This is a program to present fusedumps (binary dumps of FUSE traffic) in a human readable or standard machine processable (JSON) format.

You can get fusedumps with:

  • glusterfs, with --dump-fuse=<PATH> option;
  • tracing a FUSE server with a hacked strace, with -efuse=<PATH> option.

To build it, you need the following artifacts:

  • ruby,
  • go,
  • cast, which you can get with gem install cast;
  • the header file which defines the FUSE data structures, usually called fuse.h or fuse_kernel.h.

Where to find this header file, which variant to use?

  • The general case: this header is available in the source of the linux kernel and in various userspace C codebases that implement a FUSE server from scratch; so for example:

    The header to use depends on two things:

    • the fuse server producing the fuse dump
    • the kernel on which the dumped session ran.

    You should identify the header files that were used to build these two. Of the two header files, you should use the older one (which has the lower value of the (FUSE_KERNEL_VERSION, FUSE_KERNEL_MINOR_VERSION) pair).

    So you will not obtain a one-fits-all parsefuse binary, it has to built specifically with the appropriate header.

    It might happen that the right header cannot be identified or an earlier parsefuse build is reused and thus the header used to build parsefuse does not match the scenario.

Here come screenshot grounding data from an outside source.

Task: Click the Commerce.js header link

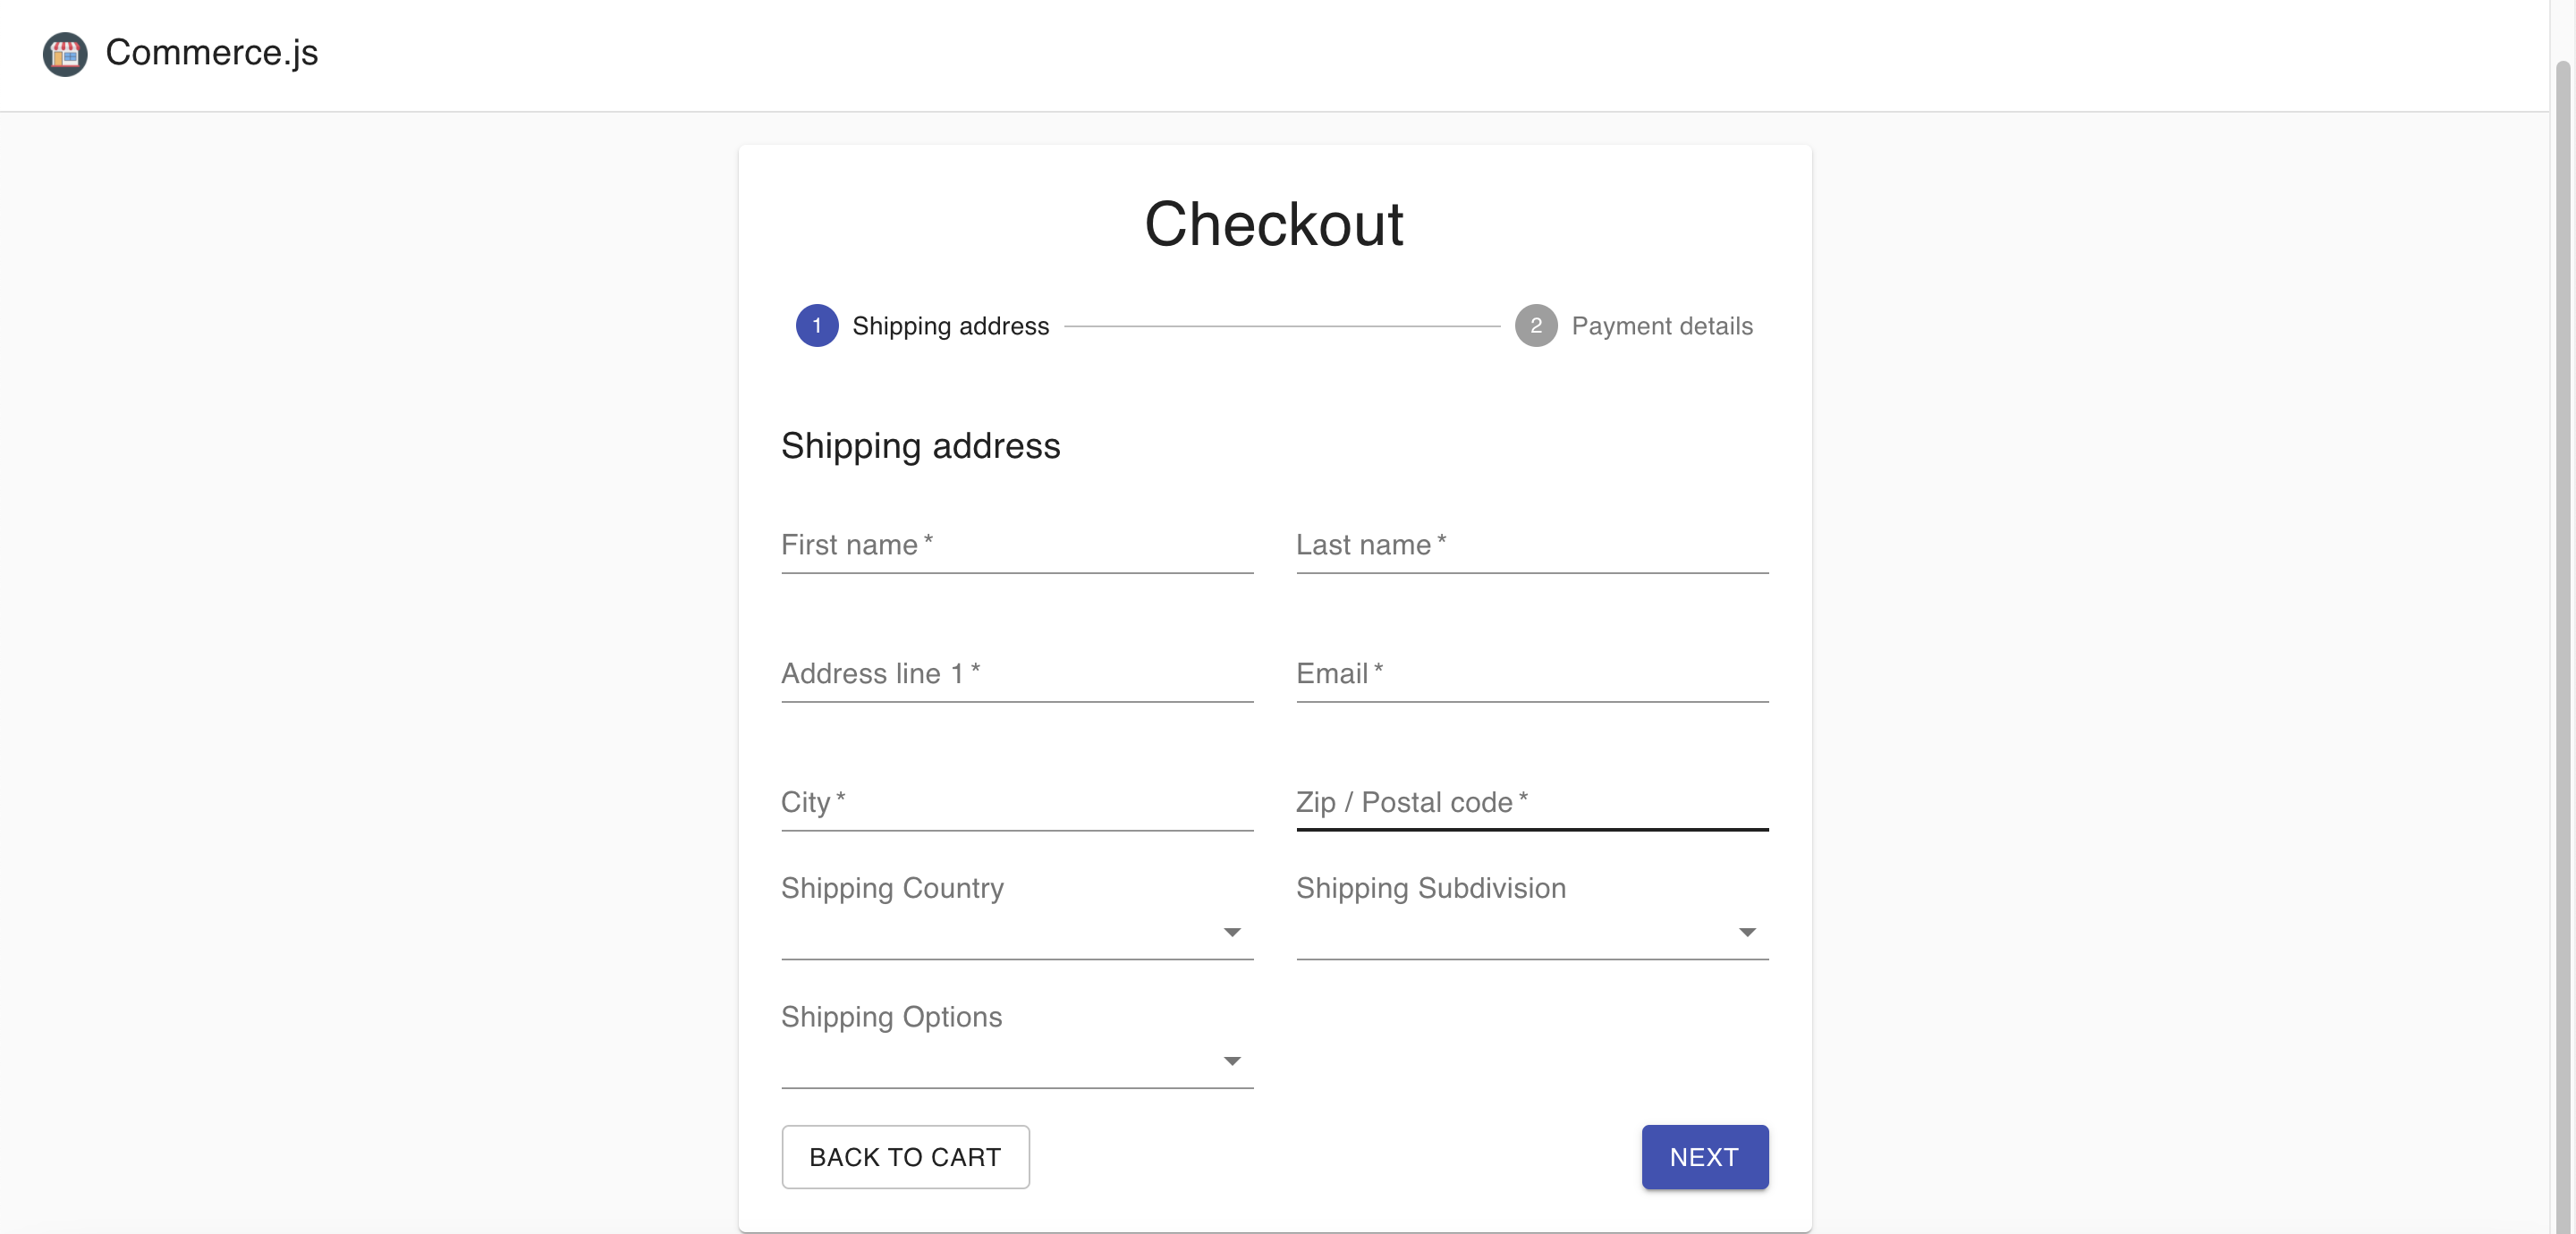Action: (211, 52)
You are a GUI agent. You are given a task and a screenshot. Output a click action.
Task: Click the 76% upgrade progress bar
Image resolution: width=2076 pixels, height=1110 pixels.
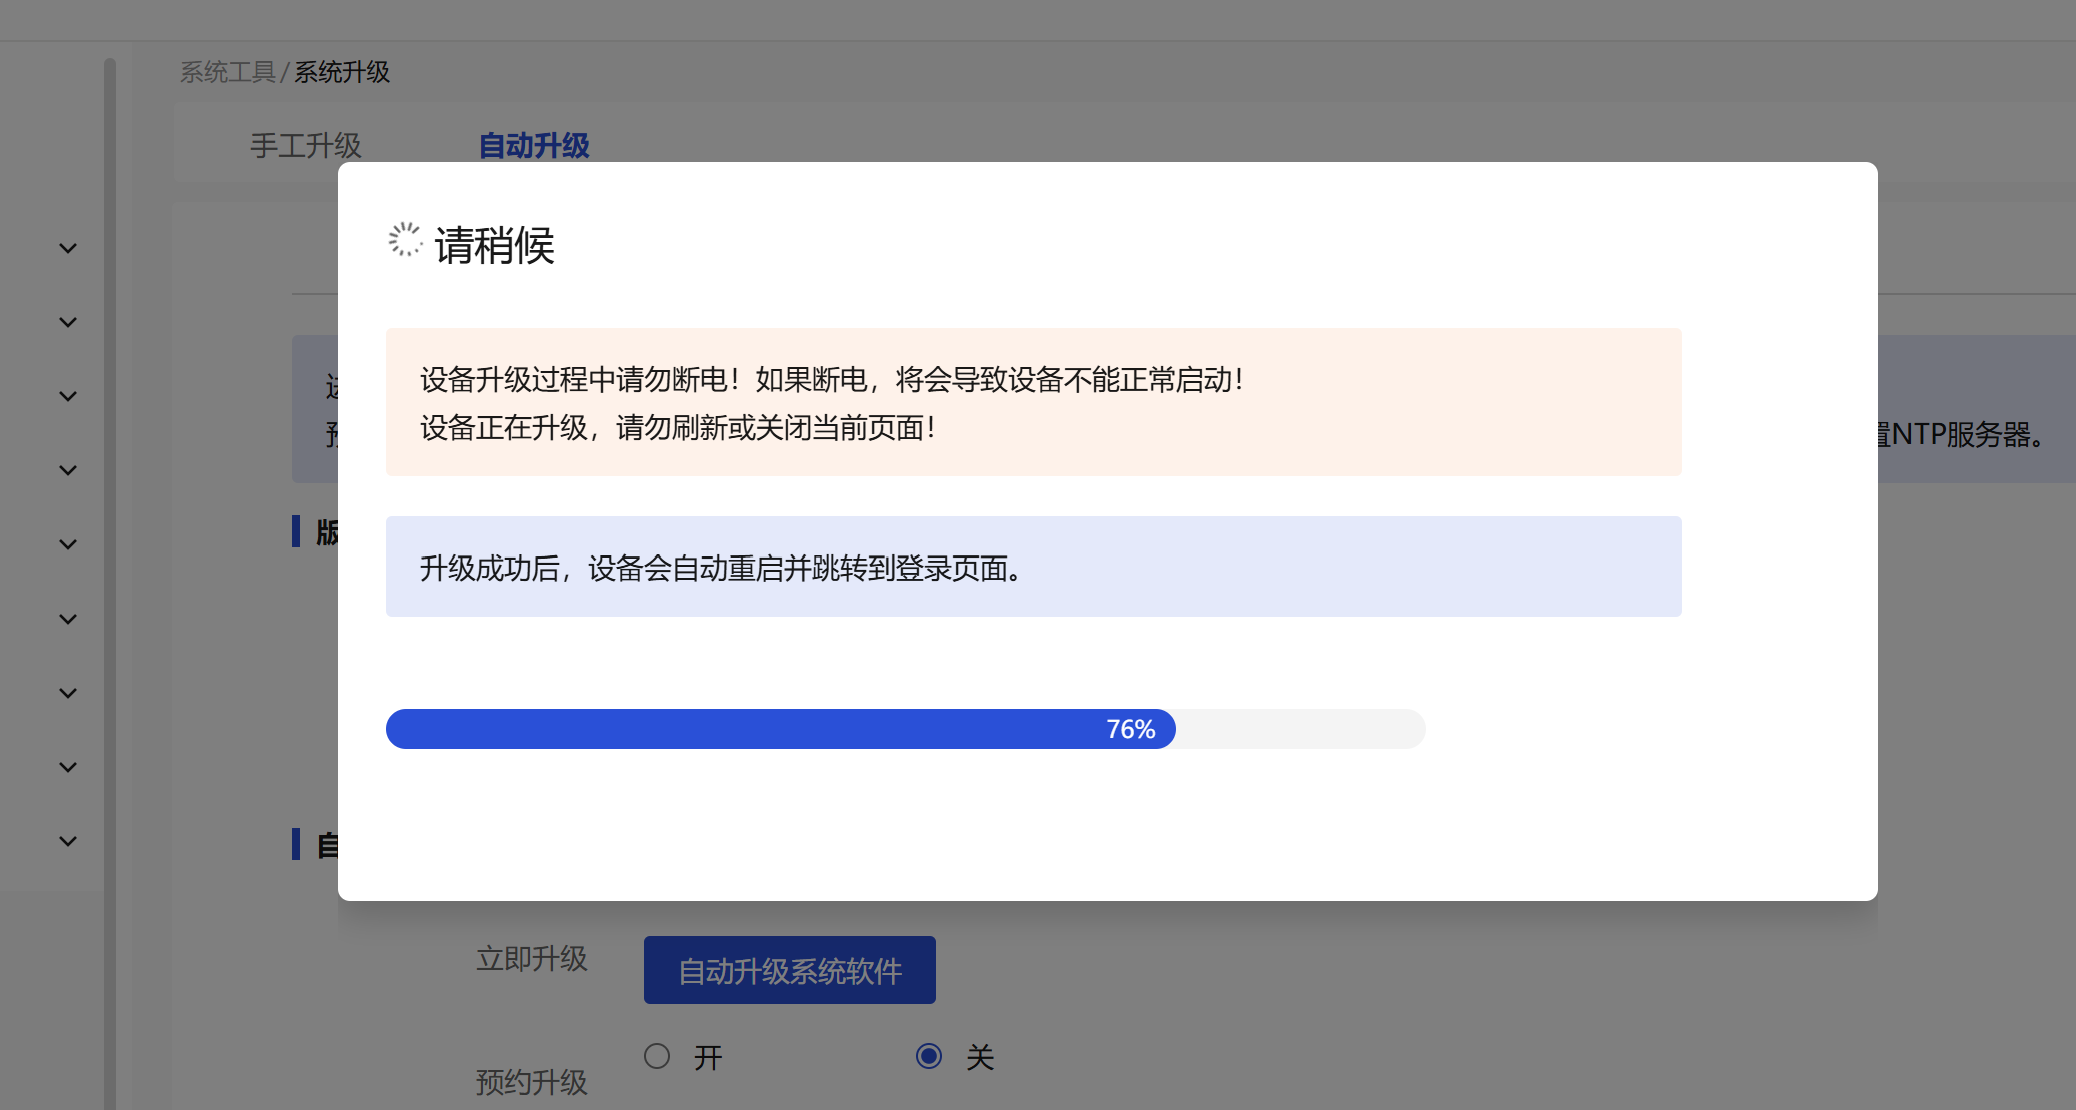point(906,729)
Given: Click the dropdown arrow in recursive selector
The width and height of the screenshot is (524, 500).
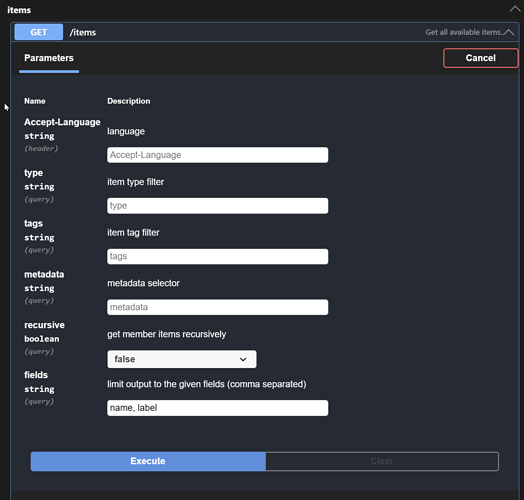Looking at the screenshot, I should (243, 359).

It's not fatal issue — some messages will fail to parse and will be shown as raw binary dump, but the rest will be shown properly dissected.

  • When building to use with dumps created by Glusterfs: this being the main use case of the tool, we concretize the above general rule for this use case.

    • On RHEL/CentOS 7 or Fedora 24 or older distros, use /usr/include/linux/fuse.h (provided by the kernel-headers package).

    • On RHEL/CentOS 8 or Fedora 25 or newer distros, use contrib/fuse-include/fuse_kernel.h from the Glusterfs source tree.

    • On other distros: Glusterfs uses FUSE 7.24, so if the kerrnel's FUSE version is higher than this, then use the header in the Glusterfs source tree; else use the kernel's version.

Once you located the appropriate header file, build parsefuse with the following command:

./make.sh <path-to-fuse-header>

After a succesful build you will have the binary at go/bin/parsefuse.